Comment on attachment 49257 [details] [review] buffer_picture, fixed Minor comment on this patch, root_tile could be bogus so you have to be sure there's an error trap when referring to it.
> If there's only an idle and no timeout, isn't indefinite backlog/starvation a > possibility if there's something constantly causing screen damage? Only if the damage is generated faster than metacity can read events. With an idle loop, all that happens is 1. read stuff off X connection, queue idle handler if necessary 2. run idle handler So if damage arrives faster than we can read() events, we will lose, but that doesn't happen in practice. And if it did, we would also lose with a timeout.
I got the insane idea to try to port XFWM4's composite manager to Metacity yesterday as I got some problems using the NET_WM_WINDOW_OPACITY property (see bug #150493). Davyd pointed me to the spif2 branch of MC, I built it, tried running, but it fcks up my screen (everything becomes green and pink). Do you think it's a good idea to attempt this? Or isn't it worth the effort, am I missing some great existing, working composite manager for MC?
Created attachment 56485 [details] [review] Combined composite patch for current HEAD Same patch as patch #56484, but against current HEAD. Some differences as HEAD != 2.12.2
Created attachment 56486 [details] [review] Composite patch for 2.12.2 Correction of patch #56484, sorry for the wrong upload.

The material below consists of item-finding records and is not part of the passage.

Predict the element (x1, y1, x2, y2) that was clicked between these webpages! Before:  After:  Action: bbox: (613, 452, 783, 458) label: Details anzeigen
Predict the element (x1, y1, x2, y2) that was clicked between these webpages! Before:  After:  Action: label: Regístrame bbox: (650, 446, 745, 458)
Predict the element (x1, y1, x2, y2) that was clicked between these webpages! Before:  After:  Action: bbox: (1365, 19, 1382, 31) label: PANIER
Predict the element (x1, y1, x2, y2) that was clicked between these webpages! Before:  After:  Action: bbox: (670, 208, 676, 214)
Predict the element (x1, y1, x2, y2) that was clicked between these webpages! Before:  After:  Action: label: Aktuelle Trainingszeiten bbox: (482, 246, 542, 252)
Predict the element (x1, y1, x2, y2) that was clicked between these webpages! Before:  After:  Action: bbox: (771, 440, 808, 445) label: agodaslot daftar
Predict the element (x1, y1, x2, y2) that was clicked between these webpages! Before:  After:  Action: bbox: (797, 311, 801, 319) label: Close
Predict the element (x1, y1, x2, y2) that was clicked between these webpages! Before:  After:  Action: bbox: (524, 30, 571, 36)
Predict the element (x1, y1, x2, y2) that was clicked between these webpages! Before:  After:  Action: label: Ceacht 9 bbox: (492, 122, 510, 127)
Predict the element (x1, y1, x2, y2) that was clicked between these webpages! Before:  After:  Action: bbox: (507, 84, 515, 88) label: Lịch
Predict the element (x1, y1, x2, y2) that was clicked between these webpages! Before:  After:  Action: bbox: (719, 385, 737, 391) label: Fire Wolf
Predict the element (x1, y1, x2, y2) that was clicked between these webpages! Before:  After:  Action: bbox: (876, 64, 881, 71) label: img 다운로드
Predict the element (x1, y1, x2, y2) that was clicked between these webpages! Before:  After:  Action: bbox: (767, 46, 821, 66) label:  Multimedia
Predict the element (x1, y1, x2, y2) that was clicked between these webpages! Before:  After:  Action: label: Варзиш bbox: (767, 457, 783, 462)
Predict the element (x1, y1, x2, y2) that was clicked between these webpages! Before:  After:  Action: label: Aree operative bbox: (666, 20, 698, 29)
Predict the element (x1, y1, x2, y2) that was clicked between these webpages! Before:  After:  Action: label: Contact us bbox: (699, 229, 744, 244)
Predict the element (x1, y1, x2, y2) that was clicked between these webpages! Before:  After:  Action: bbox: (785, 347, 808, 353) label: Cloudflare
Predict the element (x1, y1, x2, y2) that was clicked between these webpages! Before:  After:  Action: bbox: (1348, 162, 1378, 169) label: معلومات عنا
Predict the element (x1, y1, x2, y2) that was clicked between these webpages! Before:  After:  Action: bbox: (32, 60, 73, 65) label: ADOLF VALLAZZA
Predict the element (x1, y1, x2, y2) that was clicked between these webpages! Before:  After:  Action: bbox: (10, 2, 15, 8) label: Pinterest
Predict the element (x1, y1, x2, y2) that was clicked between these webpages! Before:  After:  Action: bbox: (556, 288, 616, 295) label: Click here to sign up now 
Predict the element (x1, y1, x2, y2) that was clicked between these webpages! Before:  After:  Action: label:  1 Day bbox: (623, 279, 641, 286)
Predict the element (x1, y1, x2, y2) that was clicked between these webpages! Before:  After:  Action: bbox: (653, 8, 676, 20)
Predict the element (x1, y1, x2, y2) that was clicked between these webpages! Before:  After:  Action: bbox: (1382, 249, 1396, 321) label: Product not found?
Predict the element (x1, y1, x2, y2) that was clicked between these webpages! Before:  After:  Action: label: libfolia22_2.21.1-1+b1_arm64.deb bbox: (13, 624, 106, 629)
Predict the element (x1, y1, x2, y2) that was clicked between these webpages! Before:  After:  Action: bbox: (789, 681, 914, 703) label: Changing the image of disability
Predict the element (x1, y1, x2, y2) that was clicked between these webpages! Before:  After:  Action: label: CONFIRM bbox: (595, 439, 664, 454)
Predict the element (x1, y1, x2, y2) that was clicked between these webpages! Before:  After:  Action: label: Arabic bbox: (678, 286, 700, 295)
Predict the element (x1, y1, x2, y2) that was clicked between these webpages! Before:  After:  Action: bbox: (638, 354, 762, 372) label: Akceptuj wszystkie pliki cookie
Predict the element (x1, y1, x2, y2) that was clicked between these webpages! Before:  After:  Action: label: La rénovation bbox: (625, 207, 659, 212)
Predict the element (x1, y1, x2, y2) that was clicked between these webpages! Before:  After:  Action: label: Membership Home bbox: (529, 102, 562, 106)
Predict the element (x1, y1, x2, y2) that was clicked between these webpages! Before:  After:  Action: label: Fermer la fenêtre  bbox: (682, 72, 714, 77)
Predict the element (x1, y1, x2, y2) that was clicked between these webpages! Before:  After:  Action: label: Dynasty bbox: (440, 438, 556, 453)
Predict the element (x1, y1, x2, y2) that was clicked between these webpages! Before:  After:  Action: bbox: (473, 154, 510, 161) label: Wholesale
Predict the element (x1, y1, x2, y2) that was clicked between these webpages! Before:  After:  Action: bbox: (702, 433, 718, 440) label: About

Ok, I screwed up a little here, so I guess I should make clear what these lasts patches are: They both combine the patches provided here and in bug 310080. Next to this, some minor build fixes were added where necessary. Patch 56485 is against current HEAD Patch 56486 is against 2.12.2 Both versions were tested succesfully using closed nvidia drivers on xorg7.0. Speed is reasonable.
Reassigning to the compositor component so that Soeren can find these easier.
This is basically obsolete now that the compositor is based on GL.